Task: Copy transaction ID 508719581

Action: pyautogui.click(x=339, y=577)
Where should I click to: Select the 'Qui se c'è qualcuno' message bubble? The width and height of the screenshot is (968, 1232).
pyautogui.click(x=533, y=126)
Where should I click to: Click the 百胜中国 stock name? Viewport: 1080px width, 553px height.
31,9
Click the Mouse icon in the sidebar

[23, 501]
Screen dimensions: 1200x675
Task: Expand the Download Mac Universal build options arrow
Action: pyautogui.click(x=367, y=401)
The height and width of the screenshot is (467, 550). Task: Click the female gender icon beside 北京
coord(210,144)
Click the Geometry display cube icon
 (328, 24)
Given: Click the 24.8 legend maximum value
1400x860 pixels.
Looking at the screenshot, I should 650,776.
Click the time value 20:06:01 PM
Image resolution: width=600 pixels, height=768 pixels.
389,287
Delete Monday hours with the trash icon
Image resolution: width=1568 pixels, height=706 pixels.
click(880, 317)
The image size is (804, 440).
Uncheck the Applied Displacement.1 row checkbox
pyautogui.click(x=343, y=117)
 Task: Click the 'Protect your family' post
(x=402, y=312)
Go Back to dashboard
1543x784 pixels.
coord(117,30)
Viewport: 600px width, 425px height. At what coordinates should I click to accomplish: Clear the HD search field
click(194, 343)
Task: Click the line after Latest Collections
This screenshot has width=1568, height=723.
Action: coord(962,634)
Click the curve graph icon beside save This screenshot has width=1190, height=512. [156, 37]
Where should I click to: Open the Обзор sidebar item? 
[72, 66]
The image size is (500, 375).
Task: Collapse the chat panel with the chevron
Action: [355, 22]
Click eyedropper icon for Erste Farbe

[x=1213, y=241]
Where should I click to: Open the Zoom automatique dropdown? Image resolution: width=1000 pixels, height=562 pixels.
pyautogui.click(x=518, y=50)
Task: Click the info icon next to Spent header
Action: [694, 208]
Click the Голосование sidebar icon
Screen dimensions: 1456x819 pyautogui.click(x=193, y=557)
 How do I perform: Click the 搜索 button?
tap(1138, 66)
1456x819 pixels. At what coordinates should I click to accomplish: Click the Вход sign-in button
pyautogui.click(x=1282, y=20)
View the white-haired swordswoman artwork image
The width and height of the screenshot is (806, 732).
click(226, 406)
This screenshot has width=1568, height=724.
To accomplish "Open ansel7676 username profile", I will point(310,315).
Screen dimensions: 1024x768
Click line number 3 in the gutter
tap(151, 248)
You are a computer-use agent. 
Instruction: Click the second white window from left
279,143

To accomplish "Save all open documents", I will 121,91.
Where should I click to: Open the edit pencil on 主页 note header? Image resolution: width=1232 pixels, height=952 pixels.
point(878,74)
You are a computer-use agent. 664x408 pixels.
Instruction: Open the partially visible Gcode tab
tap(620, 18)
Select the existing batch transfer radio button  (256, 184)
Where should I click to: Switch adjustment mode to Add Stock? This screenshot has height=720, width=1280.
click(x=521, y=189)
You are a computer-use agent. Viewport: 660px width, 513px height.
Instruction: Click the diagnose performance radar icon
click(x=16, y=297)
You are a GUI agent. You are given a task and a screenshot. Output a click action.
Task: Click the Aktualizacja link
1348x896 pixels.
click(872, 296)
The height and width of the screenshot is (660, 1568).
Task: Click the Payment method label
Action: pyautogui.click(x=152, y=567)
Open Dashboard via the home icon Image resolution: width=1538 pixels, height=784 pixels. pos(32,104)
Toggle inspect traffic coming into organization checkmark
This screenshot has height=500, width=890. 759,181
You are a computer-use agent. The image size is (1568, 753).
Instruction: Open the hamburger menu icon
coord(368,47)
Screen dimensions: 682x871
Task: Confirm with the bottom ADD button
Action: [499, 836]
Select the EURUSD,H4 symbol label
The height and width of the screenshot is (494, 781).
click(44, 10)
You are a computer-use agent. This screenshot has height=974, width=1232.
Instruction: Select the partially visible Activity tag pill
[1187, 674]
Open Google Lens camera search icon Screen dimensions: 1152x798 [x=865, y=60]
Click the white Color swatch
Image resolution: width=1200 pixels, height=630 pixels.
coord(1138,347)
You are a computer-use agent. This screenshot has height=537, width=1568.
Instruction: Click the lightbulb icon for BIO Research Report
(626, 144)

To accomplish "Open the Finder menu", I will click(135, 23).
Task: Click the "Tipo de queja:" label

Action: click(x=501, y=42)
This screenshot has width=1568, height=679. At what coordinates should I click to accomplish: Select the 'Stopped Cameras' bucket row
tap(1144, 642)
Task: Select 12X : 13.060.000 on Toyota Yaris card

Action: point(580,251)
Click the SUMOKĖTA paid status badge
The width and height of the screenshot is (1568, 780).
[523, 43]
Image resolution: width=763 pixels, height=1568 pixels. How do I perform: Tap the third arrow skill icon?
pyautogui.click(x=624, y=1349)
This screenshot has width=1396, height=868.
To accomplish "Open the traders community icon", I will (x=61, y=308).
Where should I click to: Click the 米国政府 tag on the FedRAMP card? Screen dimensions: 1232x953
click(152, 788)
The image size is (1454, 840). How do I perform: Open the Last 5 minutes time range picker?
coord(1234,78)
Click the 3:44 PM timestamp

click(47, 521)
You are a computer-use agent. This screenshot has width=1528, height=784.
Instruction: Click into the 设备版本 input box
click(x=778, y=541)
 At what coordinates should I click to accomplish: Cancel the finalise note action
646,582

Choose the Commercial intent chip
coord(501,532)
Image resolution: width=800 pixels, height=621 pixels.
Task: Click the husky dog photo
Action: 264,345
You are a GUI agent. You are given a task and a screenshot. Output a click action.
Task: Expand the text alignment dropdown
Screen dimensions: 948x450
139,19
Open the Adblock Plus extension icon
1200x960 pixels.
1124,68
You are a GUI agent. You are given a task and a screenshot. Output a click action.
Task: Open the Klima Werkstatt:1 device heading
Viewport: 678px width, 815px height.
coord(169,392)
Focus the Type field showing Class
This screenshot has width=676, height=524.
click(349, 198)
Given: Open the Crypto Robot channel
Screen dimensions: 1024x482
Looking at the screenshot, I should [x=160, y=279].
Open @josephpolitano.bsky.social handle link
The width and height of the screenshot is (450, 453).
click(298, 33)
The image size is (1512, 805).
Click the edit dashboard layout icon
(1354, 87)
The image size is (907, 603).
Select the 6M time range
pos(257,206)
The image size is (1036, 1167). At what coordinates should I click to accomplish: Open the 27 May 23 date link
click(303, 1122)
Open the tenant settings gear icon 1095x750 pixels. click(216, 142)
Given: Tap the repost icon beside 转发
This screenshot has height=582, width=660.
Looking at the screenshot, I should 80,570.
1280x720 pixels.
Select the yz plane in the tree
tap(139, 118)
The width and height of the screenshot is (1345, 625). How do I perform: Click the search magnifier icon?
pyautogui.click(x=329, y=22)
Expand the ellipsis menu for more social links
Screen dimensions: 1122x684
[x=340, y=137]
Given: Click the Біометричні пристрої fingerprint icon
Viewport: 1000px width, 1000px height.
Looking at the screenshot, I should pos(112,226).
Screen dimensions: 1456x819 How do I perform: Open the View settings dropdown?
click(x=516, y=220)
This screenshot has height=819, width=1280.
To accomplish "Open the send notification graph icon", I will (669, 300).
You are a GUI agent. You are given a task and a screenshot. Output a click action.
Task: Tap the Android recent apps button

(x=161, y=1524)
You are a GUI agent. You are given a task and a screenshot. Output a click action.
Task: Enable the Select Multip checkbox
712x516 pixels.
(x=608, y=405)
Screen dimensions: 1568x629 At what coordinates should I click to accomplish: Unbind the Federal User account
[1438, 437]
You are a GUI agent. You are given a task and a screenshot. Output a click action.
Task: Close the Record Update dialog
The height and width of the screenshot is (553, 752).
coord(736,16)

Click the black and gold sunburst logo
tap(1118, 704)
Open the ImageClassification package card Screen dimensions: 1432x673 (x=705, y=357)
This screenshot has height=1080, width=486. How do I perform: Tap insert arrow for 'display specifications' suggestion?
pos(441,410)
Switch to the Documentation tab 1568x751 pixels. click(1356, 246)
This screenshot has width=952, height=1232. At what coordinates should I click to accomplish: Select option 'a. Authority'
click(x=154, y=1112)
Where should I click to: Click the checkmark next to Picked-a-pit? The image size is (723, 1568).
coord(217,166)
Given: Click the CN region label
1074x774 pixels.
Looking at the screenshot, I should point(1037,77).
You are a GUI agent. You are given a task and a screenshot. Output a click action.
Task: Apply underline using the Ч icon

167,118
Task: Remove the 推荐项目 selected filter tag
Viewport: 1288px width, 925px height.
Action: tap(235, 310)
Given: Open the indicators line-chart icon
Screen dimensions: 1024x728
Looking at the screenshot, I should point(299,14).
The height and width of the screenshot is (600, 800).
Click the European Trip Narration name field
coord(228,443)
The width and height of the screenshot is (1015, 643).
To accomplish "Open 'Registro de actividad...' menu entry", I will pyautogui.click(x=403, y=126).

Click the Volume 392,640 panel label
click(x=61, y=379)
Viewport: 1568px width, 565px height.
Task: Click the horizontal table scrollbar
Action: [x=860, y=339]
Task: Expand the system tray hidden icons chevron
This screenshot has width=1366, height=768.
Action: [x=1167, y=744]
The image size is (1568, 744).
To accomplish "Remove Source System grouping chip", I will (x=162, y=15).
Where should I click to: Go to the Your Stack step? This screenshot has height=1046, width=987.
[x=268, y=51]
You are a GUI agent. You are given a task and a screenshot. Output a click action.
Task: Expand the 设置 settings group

****************

### WHAT YOU ARE ASKED TO DO
Copy out the records word for word, starting at the line with "Task: Expand the system" and running through the final line of the records, with both of those lines included.

### RESPONSE TO THIS TASK
Task: Expand the system tray hidden icons chevron
This screenshot has width=1366, height=768.
Action: [x=1167, y=744]
The image size is (1568, 744).
To accomplish "Remove Source System grouping chip", I will (x=162, y=15).
Where should I click to: Go to the Your Stack step? This screenshot has height=1046, width=987.
[x=268, y=51]
You are a GUI agent. You are given a task and a screenshot. Output a click action.
Task: Expand the 设置 settings group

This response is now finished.